▸ WHAT YOU ARE ASKED TO DO
Repeat the lines from the one containing "You are a computer-use agent." through the last line of the data, exactly, pictures omitted.

▸ MATERIAL FOR THIS TASK
----
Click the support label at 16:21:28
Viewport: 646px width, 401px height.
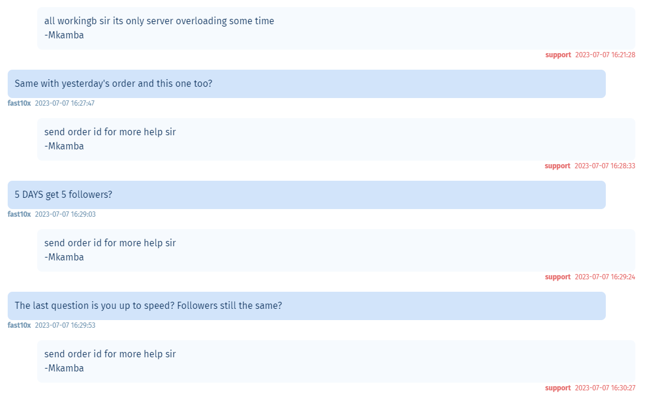pyautogui.click(x=559, y=55)
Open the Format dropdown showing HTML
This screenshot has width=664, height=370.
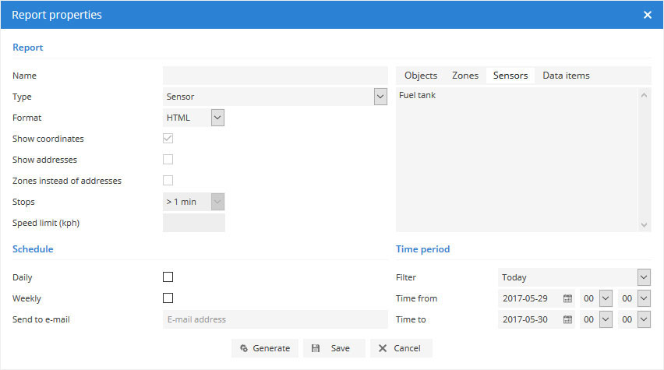click(x=217, y=118)
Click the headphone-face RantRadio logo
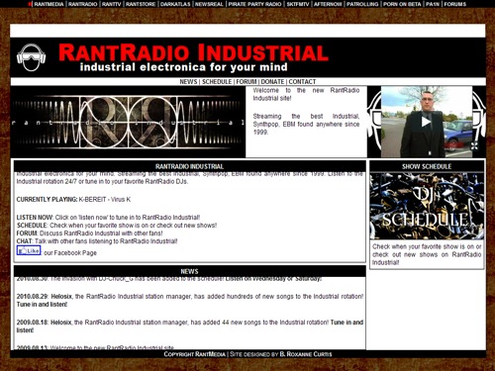495x371 pixels. 31,57
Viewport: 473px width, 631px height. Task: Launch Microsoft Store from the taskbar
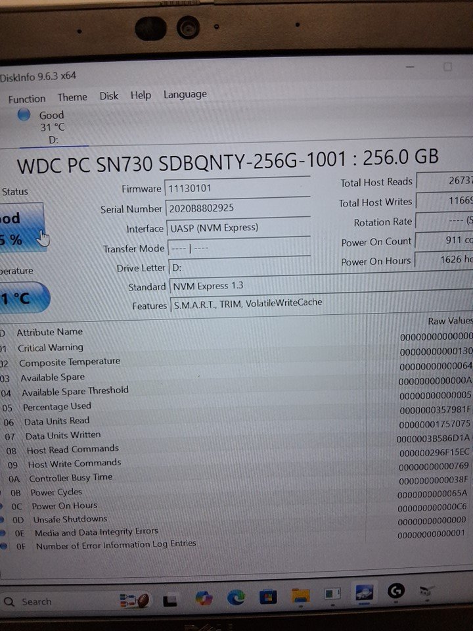268,597
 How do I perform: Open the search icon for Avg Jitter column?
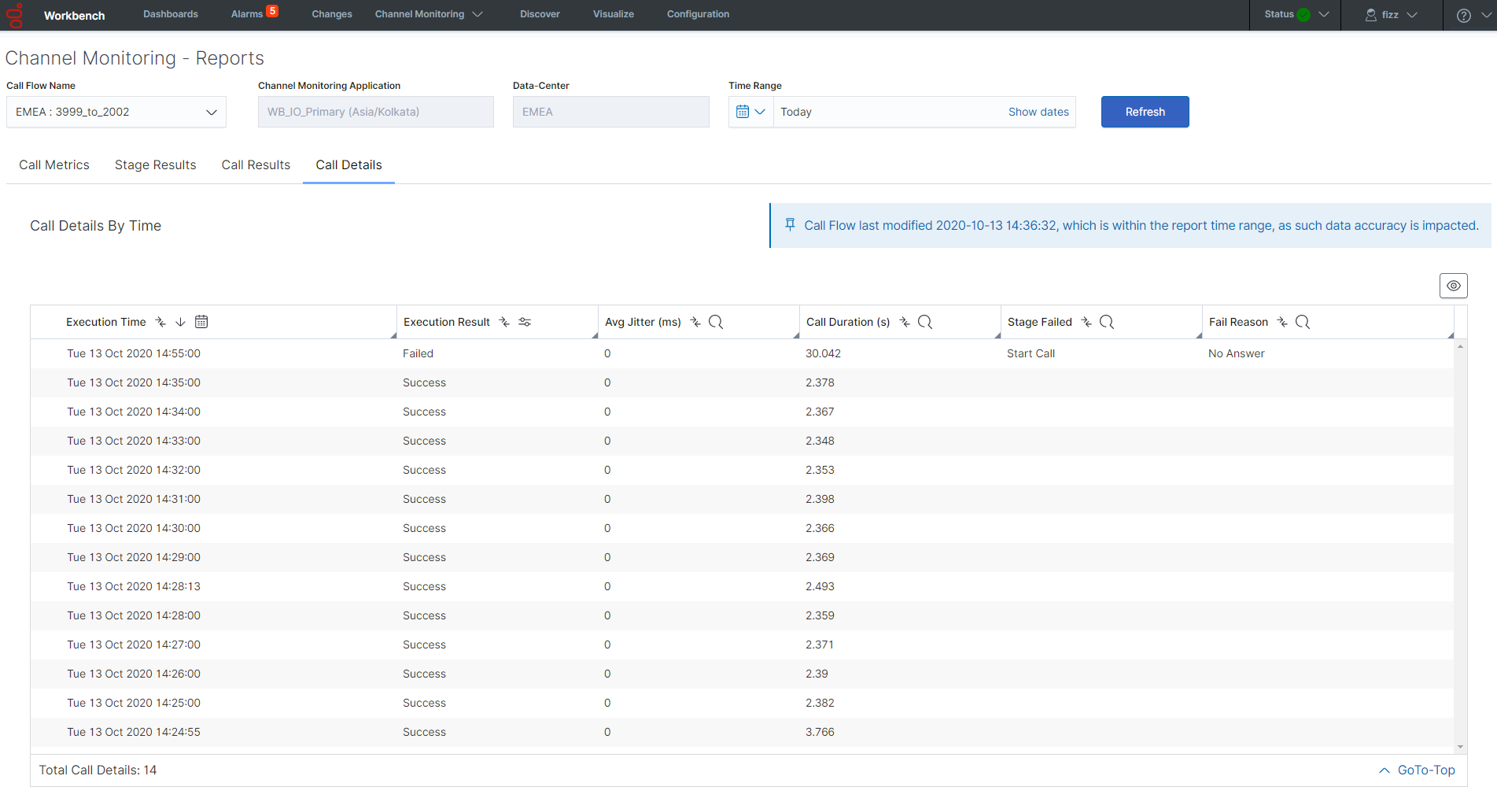click(716, 322)
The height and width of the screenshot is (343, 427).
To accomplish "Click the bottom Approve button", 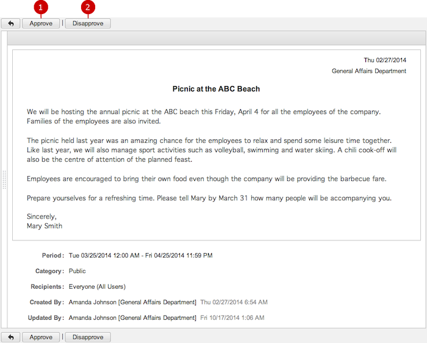I will click(41, 337).
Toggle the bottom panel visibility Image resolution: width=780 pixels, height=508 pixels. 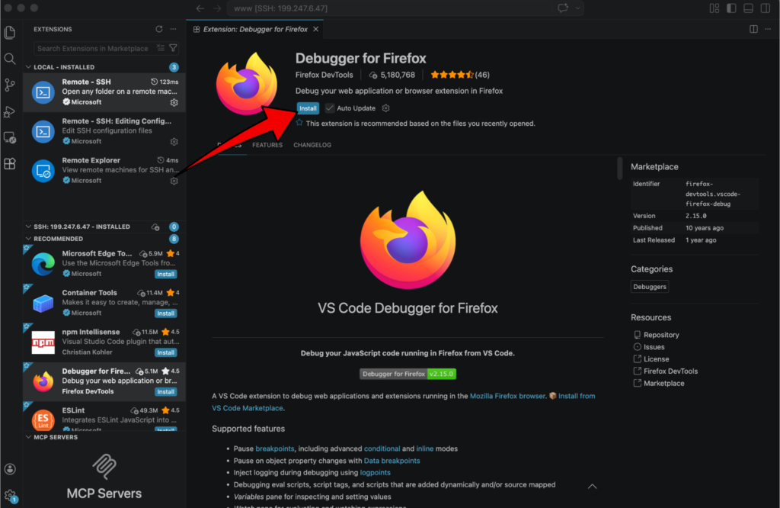748,8
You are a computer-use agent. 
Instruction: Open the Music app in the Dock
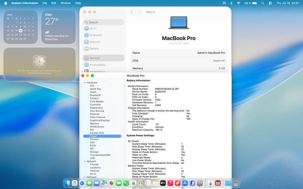point(170,183)
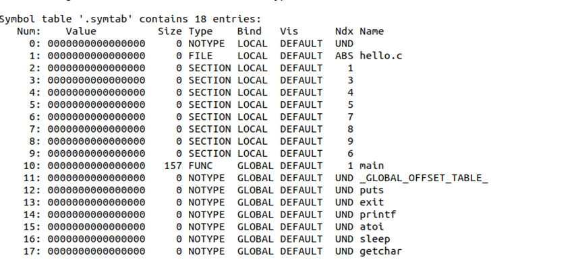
----
▸ OUTPUT FOR THIS EXERCISE
You are a computer-use agent. 
Instruction: Open the Music app in the Dock
point(170,183)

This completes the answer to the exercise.